▸ **INPUT MATERIAL**:
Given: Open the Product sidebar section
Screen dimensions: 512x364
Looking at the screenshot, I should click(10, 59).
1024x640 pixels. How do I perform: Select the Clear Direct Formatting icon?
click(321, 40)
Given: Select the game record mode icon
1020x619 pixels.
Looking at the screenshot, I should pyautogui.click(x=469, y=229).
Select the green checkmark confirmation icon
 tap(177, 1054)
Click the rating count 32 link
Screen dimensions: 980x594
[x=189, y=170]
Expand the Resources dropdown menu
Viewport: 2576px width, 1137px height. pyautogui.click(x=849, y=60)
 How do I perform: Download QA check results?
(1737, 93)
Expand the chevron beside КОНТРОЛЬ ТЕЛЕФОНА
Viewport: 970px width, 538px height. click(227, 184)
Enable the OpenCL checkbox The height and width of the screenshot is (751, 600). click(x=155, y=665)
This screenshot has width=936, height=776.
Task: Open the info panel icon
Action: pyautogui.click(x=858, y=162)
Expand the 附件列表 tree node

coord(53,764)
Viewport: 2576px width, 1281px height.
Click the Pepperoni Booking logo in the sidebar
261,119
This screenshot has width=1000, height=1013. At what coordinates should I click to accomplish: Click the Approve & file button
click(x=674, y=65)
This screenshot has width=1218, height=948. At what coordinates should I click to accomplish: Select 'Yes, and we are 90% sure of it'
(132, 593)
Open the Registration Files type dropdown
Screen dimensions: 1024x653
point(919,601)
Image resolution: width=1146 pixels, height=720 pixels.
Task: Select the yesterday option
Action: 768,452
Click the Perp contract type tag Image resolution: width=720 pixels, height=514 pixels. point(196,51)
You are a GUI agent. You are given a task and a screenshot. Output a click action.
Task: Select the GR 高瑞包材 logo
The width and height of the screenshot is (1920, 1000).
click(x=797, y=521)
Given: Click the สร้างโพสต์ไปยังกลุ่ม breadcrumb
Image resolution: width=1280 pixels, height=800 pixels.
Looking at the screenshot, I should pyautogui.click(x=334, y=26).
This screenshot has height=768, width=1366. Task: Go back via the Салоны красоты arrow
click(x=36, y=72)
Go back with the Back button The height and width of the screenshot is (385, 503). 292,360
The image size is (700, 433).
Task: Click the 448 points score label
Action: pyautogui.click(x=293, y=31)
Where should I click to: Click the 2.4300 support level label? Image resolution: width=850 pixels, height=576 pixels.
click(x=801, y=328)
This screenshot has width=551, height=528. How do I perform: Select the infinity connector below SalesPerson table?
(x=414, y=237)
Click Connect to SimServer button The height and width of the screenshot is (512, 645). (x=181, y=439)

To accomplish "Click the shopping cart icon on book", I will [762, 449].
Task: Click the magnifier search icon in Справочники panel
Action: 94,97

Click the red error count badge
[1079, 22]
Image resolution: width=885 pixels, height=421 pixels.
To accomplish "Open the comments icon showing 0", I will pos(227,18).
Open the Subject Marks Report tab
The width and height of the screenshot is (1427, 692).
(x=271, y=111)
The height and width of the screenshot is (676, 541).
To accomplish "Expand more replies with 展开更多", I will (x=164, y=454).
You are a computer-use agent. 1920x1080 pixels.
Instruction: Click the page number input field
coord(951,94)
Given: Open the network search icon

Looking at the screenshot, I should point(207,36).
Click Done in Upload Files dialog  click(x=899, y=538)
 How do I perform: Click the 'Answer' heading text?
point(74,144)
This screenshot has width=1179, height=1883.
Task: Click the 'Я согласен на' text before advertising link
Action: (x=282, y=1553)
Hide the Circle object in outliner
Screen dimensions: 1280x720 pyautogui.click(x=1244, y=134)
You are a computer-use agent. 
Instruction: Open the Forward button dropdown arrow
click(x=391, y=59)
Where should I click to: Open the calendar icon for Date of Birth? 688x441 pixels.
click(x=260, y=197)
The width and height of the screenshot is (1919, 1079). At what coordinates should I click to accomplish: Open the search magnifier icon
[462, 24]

▸ **TASK BRIEF**:
Search the records for the word "agent". Copy every line that has it.

▸ **TASK OUTPUT**:
You are a GUI agent. You are given a task and a screenshot. Output a click action.
You are a computer-use agent. 1920x1080 pixels.
You are a computer-use agent. 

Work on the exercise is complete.